While some analysts are predicting a recession will arrive in the near future, I believe the current economic and market cycle will not end in 2019, 2020 or even in the next five years. In our view, this cycle could prove to be the longest we will experience in our lives.

Business cycles usually end with either a policy mistake or excesses in the economic system. The possibility of a policy mistake is lower now than it was in 2018. Last year, fiscal stimulus drove U.S. growth to the highest level seen in years, and that raised expectations of additional monetary tightening by the U.S. Federal Reserve (Fed). The U.S. economy, following a brief spurt of above-trend growth, is now slowing back towards its trend rate. Appropriately, the Fed is backing down from its tightening stance. I expect the European Central Bank will follow the Fed’s cue.

On the flipside, China is putting forth stimulus-lite measures to stabilise its growth. To be fair, the prospect of a deepening trade war between the U.S. and China still looms, but it will be more difficult for the Trump administration to fight a trade war with 2.5% growth than it was at 3.5%. For equity and credit markets, the mix of slower U.S. growth and better policy is preferable to strong U.S. growth and bad policy. I expect market returns for 2019 to be significantly better than those of 2018.

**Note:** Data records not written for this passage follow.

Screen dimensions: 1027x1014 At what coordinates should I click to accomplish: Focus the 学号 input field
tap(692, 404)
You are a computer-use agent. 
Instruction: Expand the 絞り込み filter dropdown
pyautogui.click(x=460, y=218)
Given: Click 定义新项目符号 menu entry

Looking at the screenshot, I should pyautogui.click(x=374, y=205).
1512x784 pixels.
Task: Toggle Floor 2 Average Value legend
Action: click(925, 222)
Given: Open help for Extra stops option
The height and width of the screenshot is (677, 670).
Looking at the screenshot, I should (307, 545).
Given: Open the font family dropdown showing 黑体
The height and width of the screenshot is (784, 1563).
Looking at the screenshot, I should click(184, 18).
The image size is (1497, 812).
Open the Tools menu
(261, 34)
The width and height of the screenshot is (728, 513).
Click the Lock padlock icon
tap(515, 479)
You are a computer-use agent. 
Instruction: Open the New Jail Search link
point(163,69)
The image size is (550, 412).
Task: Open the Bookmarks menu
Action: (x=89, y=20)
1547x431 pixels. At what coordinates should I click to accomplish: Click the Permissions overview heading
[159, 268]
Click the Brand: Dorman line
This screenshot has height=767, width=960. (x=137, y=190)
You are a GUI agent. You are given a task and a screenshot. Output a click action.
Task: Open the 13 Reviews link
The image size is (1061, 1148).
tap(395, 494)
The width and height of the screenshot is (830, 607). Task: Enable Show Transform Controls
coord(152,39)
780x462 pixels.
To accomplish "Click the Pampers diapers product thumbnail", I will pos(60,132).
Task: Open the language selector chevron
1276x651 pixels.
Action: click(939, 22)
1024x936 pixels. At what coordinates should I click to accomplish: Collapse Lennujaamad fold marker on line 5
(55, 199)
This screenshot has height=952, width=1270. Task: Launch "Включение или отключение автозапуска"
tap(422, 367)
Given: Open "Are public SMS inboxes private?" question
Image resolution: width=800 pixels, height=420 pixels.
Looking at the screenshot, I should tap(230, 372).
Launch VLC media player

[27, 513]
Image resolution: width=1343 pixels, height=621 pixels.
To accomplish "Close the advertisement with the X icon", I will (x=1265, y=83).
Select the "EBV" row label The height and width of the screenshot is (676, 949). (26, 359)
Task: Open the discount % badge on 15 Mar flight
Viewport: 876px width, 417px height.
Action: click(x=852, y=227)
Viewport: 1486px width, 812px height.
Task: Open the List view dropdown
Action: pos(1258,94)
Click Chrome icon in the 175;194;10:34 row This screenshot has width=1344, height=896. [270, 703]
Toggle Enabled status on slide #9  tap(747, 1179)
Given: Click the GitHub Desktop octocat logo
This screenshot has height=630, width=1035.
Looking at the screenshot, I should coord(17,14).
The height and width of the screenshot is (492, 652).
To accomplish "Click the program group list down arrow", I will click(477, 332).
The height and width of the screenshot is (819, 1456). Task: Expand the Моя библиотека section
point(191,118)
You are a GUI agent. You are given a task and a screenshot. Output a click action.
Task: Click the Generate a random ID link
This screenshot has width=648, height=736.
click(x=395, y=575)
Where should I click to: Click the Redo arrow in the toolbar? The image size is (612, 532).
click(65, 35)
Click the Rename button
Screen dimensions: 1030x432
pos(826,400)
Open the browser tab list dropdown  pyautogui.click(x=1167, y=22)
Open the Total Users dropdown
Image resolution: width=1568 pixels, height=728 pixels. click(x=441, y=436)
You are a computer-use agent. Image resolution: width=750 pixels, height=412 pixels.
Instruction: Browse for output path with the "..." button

We also think the concerns over growing excesses in the system are generally misplaced, and in most instances border on hyperbole. For example, credit growth tends to be a good indicator of the health and sustainability of the business cycle. Currently, credit growth is running at a rate that is only about a third of the “danger zone” rate that has historically presaged recessions.

Corporate balance sheets, including those of the nation’s banks, look as good as they have in years. Households have spent much of the past decade paying down their debt. The fiscal balances of most emerging economies are strong, with a few notable exceptions such as Turkey. All of this, in a backdrop where U.S. stocks are cheap, relative to U.S. Treasuries, at levels not since early 2016 and, before that, in 2013. International and emerging market equities are also as inexpensive, relative to U.S. equities, as they have been in years.

In summary, all the usual indicators of the end of a cycle are not present, and we do not believe they will be for another five years and maybe even longer.